━━━ ENTRIES SUPPLIED

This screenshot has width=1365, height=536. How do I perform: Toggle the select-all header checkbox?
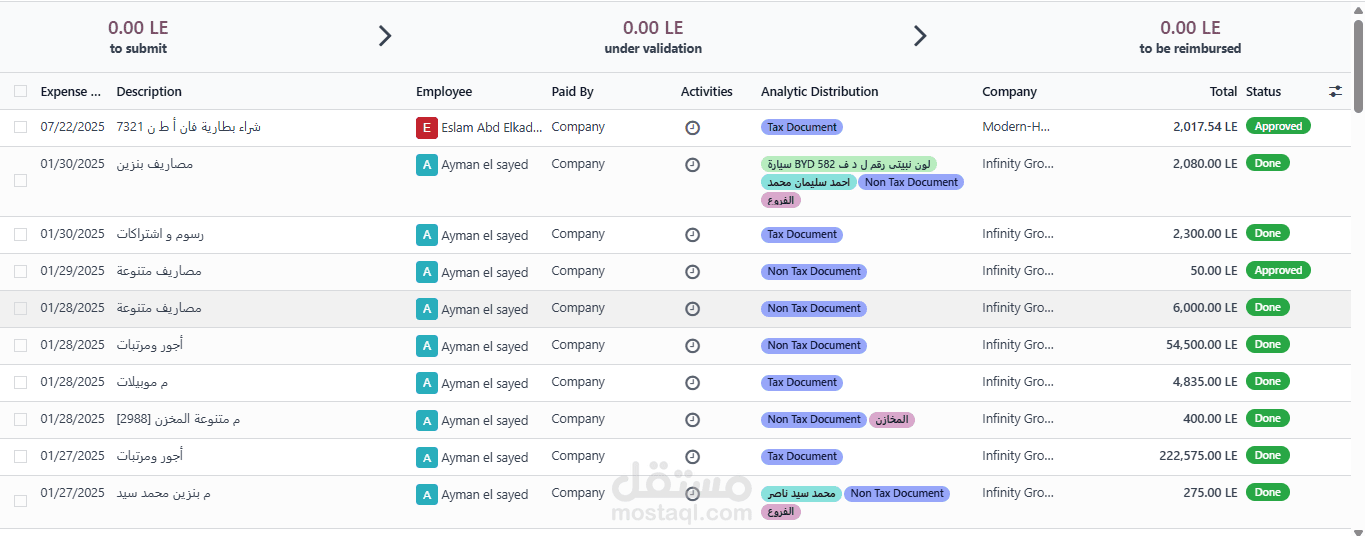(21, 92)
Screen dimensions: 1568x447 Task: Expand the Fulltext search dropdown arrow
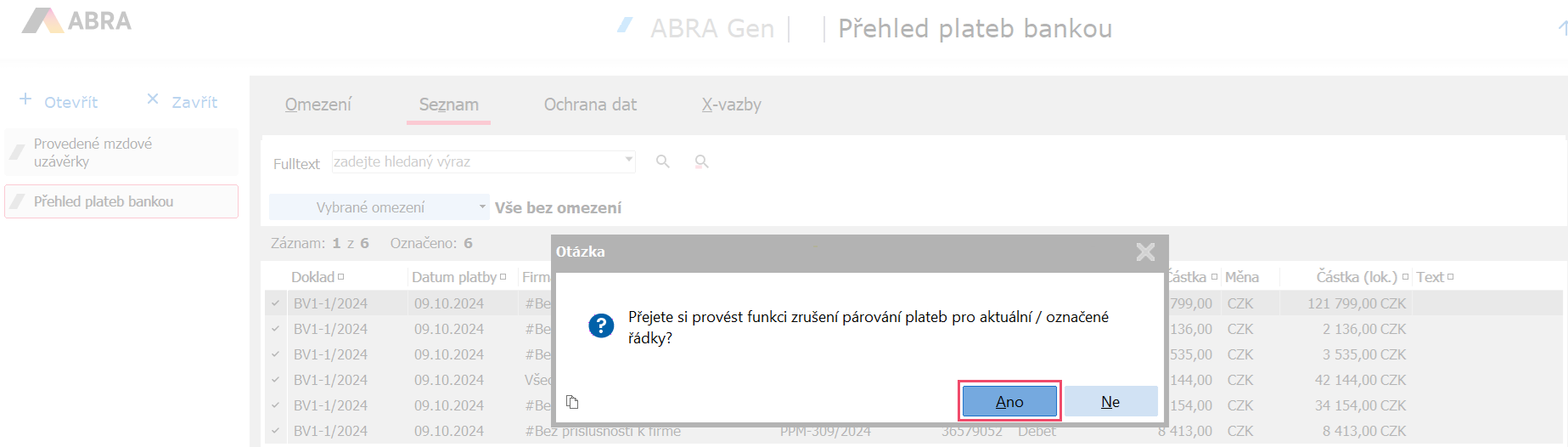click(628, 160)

━━━━━━
━━━ ENTRIES SUPPLIED

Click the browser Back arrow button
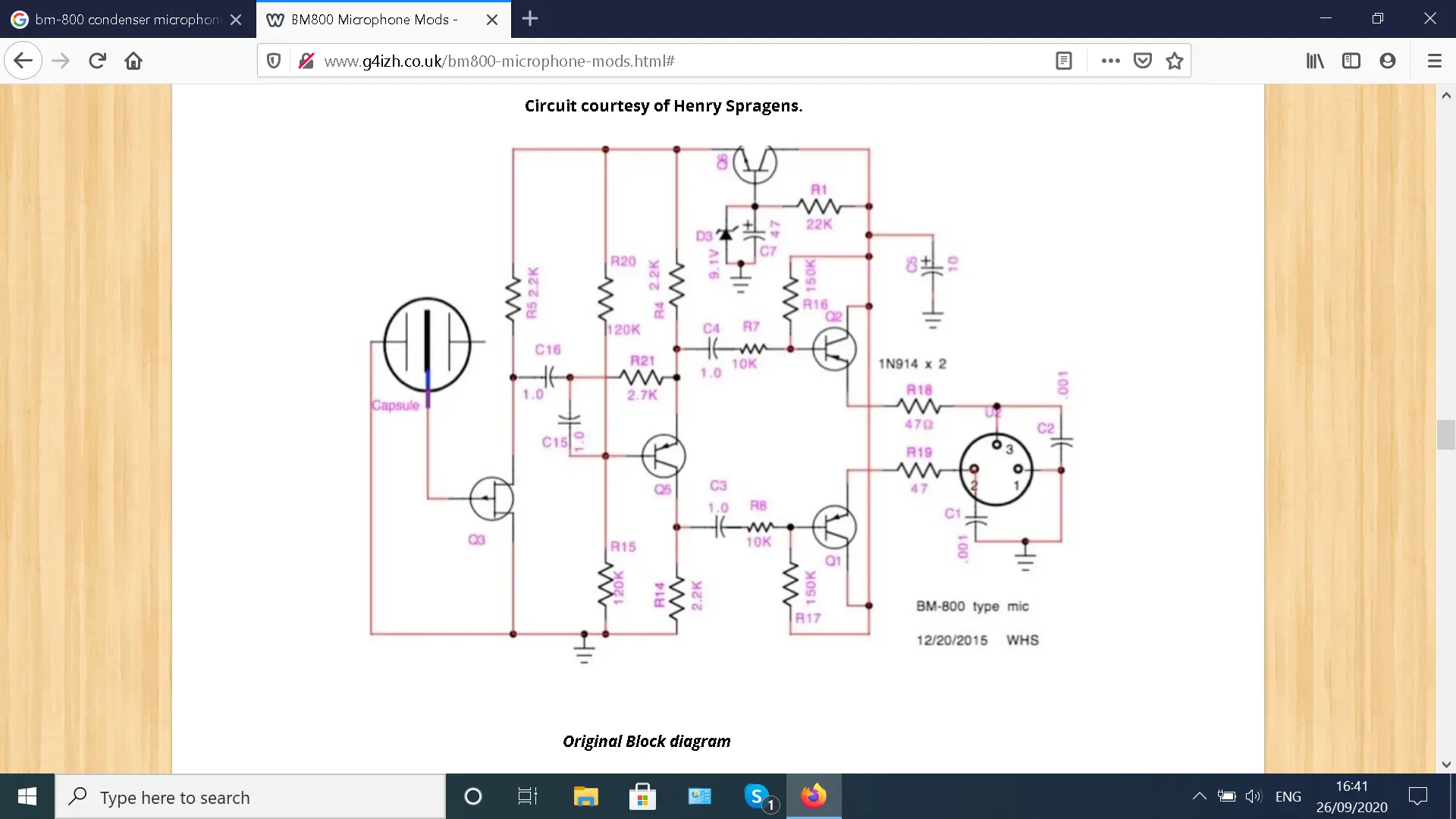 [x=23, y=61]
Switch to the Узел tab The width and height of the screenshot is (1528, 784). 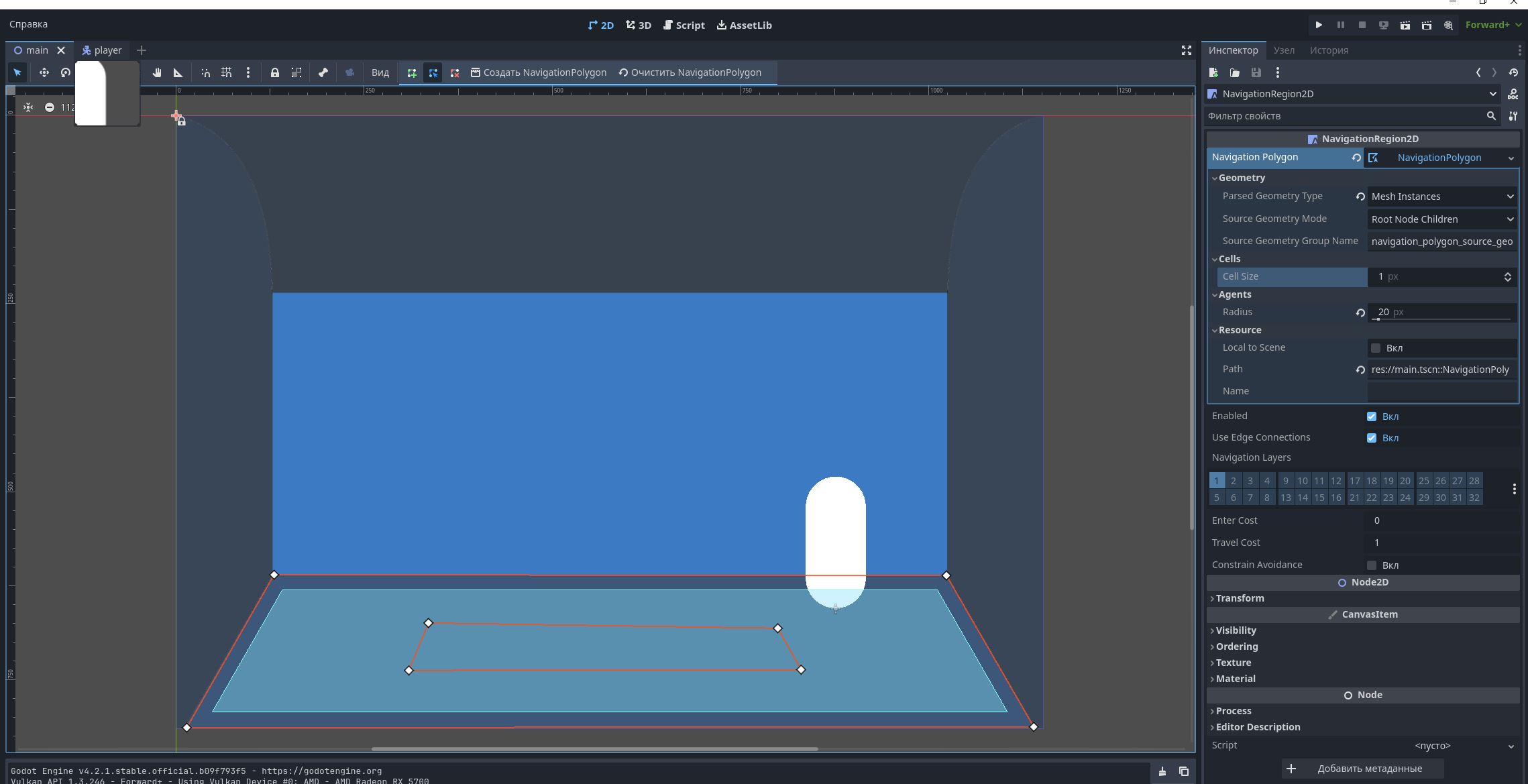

━━━━━━

Quote the data word for word, beginning at the line containing "Click the browser Back arrow button" and ending at the line containing "Switch to the", both included. Leave the pictures out of your answer.

Click the browser Back arrow button
 [x=23, y=61]
Switch to the Узел tab The width and height of the screenshot is (1528, 784). 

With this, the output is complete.